It’s been a momentous time for Yemen. The reign of Ali Abdullah Saleh has finally come to an end and Yemenis have their first new president for 33 years – Abdrabbuh Mansour Hadi who is already recognisable for being the vice-president for the last 17 years. Events have quickly shown, though, that Yemen’s problems aren’t going away easily: a car bomb was detonated outside a presidential palace only hours after Hadi was sworn in. So what happens next?
Saleh has stepped down thanks to a deal brokered by the Gulf States and now, under a recent law passed by the Yemeni parliament, Saleh and many other top officials get immunity from prosecution. It should be noted though that Saleh’s immunity is legitimate in Yemen but not under international law so, hypothetically, should Saleh leave Yemen he could be arrested.

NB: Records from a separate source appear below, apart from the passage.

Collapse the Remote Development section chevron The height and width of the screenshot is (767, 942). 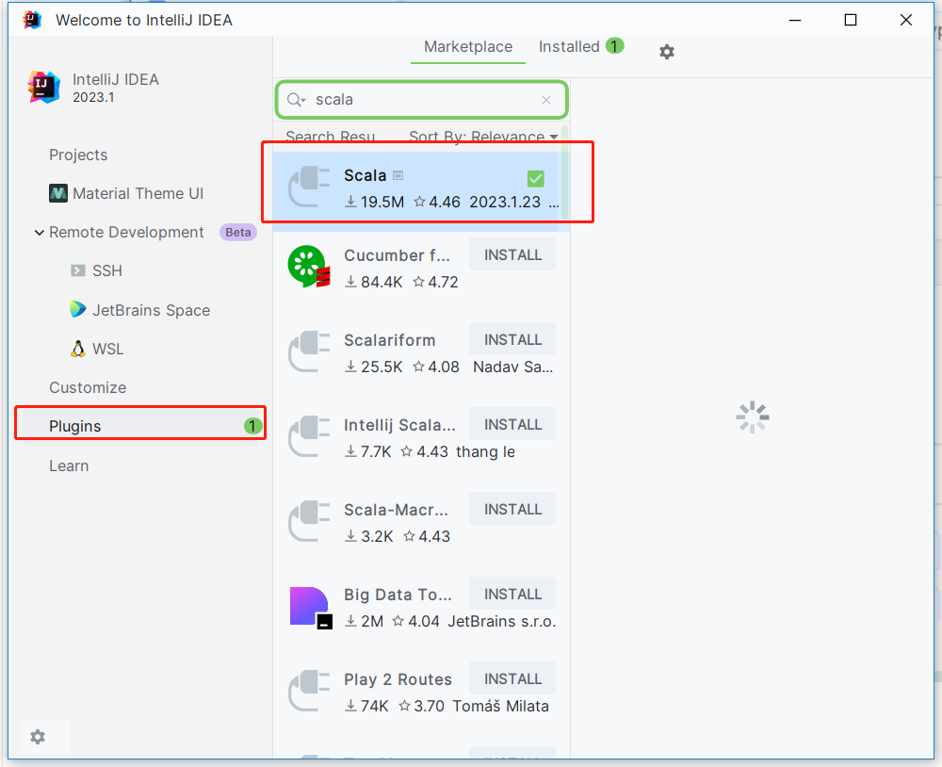[39, 233]
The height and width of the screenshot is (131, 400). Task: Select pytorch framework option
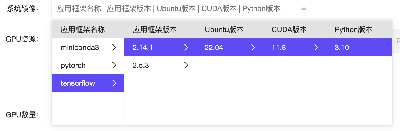[x=73, y=66]
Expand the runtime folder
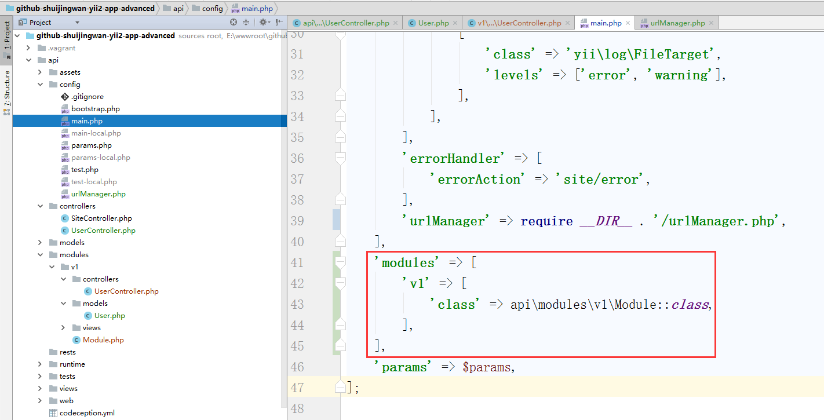The image size is (824, 420). pos(40,364)
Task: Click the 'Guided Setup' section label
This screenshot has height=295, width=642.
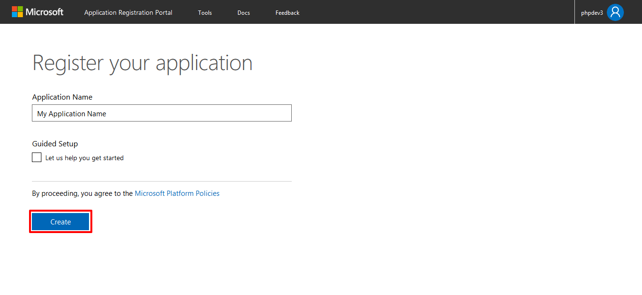Action: pyautogui.click(x=55, y=144)
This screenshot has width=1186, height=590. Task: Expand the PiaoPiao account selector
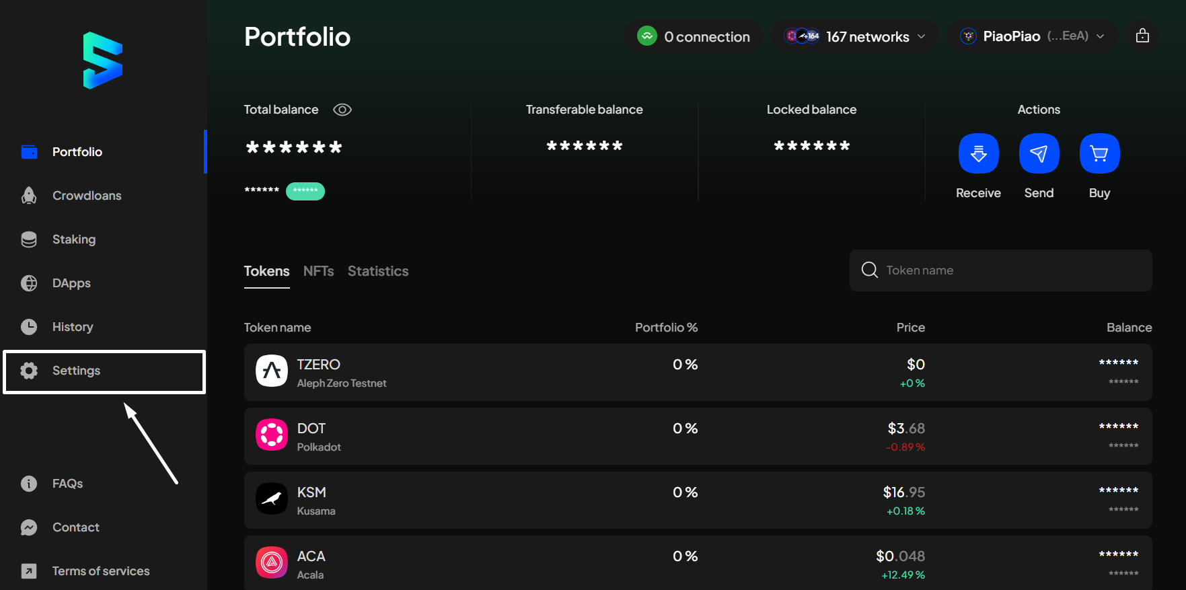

…the rest of the world wants it to regain a stable government…
We can only hope that Hadi will be better, but he hasn’t got off to a great start: he was the only name on the ballot paper in an election that was frankly a bit of a joke, but he spoke well in his first speech about the need for security and calling the fight in Yemen against Al Qaeda a “national and religious duty”. This is the main story, this is why our news agencies are interested in Yemen: Al Qaeda in the Arabian Peninsular. Whatever happens in Yemen the rest of the world wants it to regain a stable government before Yemen becomes a new Al Qaeda stronghold.
Saleh has left, but his legacy is far from wiped away: most of the top jobs are still held by his family members and plenty of protesters want rid of the whole lot, as well as to see Saleh stand trial. The Yemeni uprising may still be in its infancy as far as we know. Since Roman times, Yemen has been known as Arabia Felix (Latin: Happy Arabia) because it enjoyed more rainfall than other parts of the Middle East and was an important trade point: it looks like it’ll be years from now when that name will be in any way legitimate again.